Tomorrow is Father’s Day here in the UK and although this might be yet another outdated post by Monday, I feel compelled to write it.
This will be the third Father’s Day since my dad died, and it doesn't get any easier. If anything, it gets more difficult each year as everyone else forgets my pain. My dad is gone and the onslaught of marketing in the run up brings all my feelings right to the front of my mind.
I’ve stopped using Meta platforms, partly because of the focus on these special days, birthdays, topical news events. Stuff I don’t have any interest in. If I want a news update, I’ll have a quick scroll through BBC News. If I want to wish someone a happy birthday, I’ll do so privately. If I want to whip myself up into an emotionally charged frenzy based on unsubstantiated claims…oh, wait. Yeh, that’s a Meta thing.

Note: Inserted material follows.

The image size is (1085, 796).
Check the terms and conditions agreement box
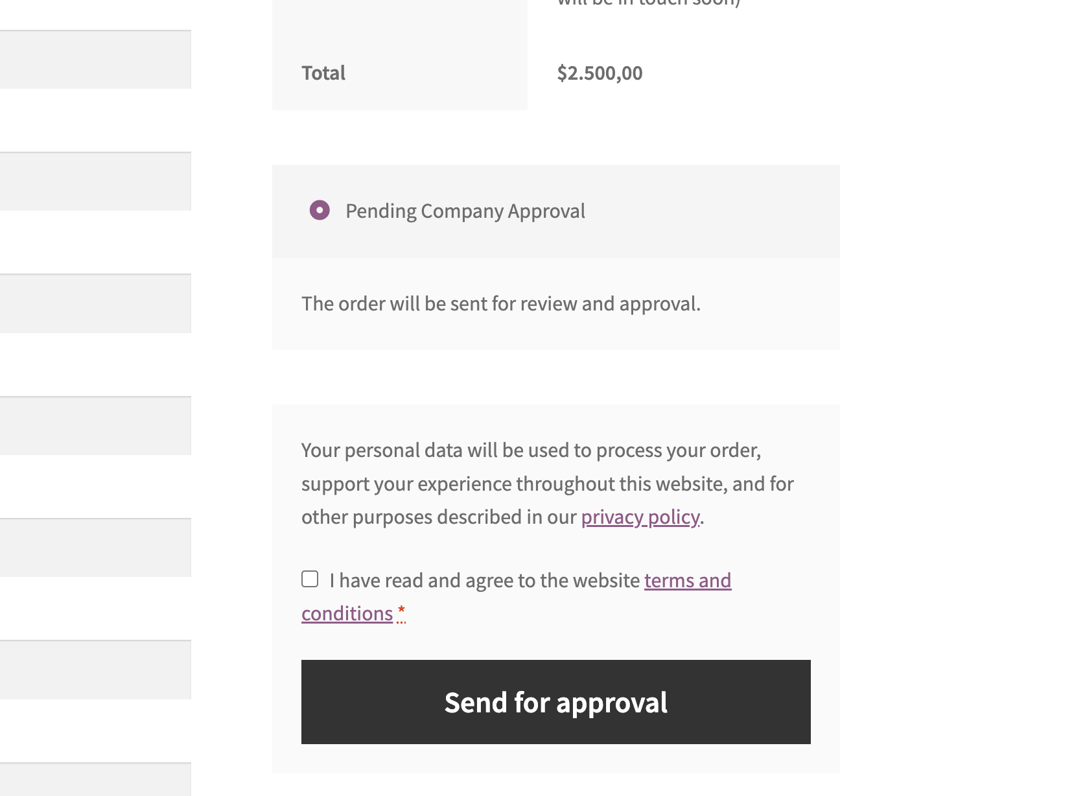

I live in a bubble, or so it often seems. I’m okay with it. Inside my bubble, I’m not exposed to the hellscape that is mainstream social media. I use LinkedIn for my freelance business and Substack to satiate my need to create and consume. My feeds are carefully curated; I have no interest in current events or opinion pieces. I’m interested in other people’s opinions, just not in the click-baity way some platforms encourage. I’d rather have a conversation.
So I stay away from the internet, for the most part, on Father’s Day. It doesn’t save me from the fucking Moonpig adverts on TV or the email marketing bullshit drowning my inbox with Amazing Father's Day offers. I don’t want 20% off, thank you very much, I’d prefer to curl up into a ball and lament the fact that my dad died without me getting to say goodbye.
I’m not in a place yet where I can think about my dad, not really. I have a couple of photos up in the house and I look at them when I start to wobble. I ground myself in the knowledge that he did live, and he did love me, and he’s always going to be so much of who I am. But think about the fact that he’s gone? Fuck no.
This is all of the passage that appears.